Felix Gonzales-Torres “Untitled” (Vultures) 1994. Quatorze photographies argentiques
© The Felix Gonzales-Torres Foundation/courtesy of Andrea Rosen. Photo : Oren Slor


Paul : Qu’est-ce qu’on voit ?

Mick : Juste trois remarques. 1) Formellement on est frappé par l’envahissement d’une seule couleur : l’or de James Lee Byars, et surtout le blanc !

- Evidemment, c’est la couleur des murs !

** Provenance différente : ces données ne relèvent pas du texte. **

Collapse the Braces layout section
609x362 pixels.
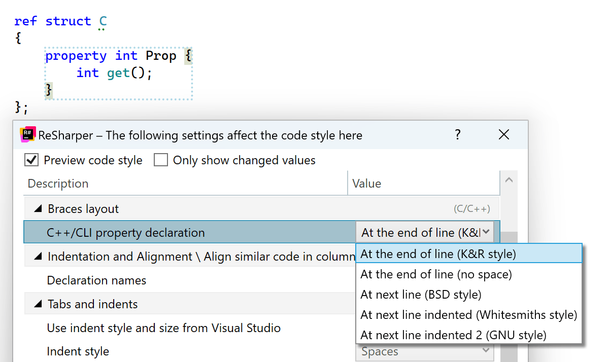(38, 209)
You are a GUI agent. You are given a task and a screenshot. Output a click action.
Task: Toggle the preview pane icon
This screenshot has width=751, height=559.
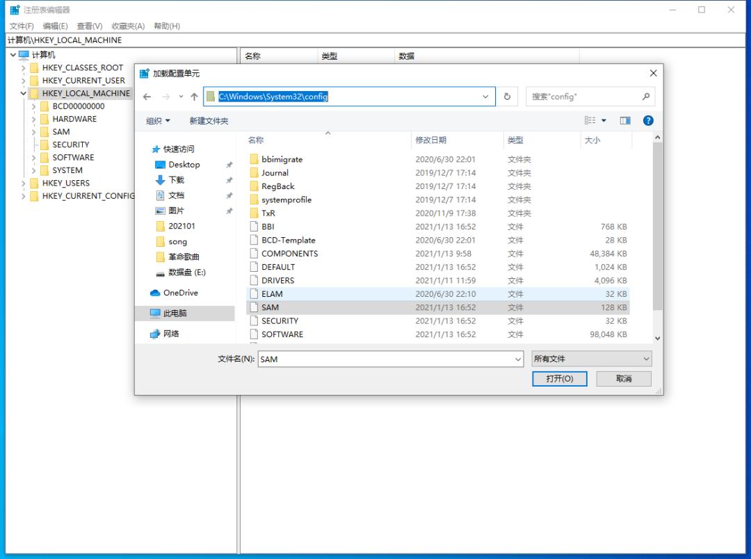pos(625,120)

- Je veux parler des marbres photographiés par Mapplethorpe, de l’albâtre utilisé par Chen Zhen, et surtout de la cabane d’Absalon et de ses vidéos soi disant « en couleurs » ! Mais aussi des tableaux de Joan Mitchell et De Kooning.

- Forcément, ils n’ont plus la force de couvrir la toile !

- Même la transparence : je pense aux sculptures en cristal de Chen Zhen, aux ciels, peints par Gilles Aillaux ou photographiés par Félix Gonzales Torres. On assiste à l’envahissement de l’immense.

- Tu veux dire « du vide ».

- Et puis, deuxièmement, quand on a passé sa vie à en chercher le sens, à quelques mois de sa mort-annoncée l’œuvre manifeste l’urgence. On va à l’essentiel. Avec radicalité. Directement, rapidement. Et ça se sent.

- A quoi ?

- Les hurlements d’Absalon, l’obsession de Kippenberger pour les rescapés de la Méduse de Géricault, l’ivresse des gestes fulgurants de Hartung…

- Mais la proximité de la mort ne donne pas le génie. Pire, elle révèle de sacrées faiblesses.

- T’as raison. Elle peut même susciter des surcompensations… naïves, souvent quantitatives : multiplication des assistants pour Hartung, Immendorf et De Kooning. Multiplication de la production pour Hans Hartung qui a peint plus de 600 toiles les trois dernières années de sa vie. Le centre de l’exposition est occupé par sa production en une seule journée, le 4 juillet 1989, l’année de sa mort : 7 toiles dont cinq de grands formats.

- Et la démesure mégalo, pharaonique de James Lee Byars…

- Oui, on peut parler aussi de crudité, de la lucidité cruelle d’un Absalon, d’un Mapplethorpe. Bref, des faiblesses.

- Donc ce sont des œuvres faibles ?

- On est sur le fil. Ce sont des faiblesses tout simplement humaines. J’ai été ému par certaines œuvres dont je me sens proche, intimement. Une forme d’empathie…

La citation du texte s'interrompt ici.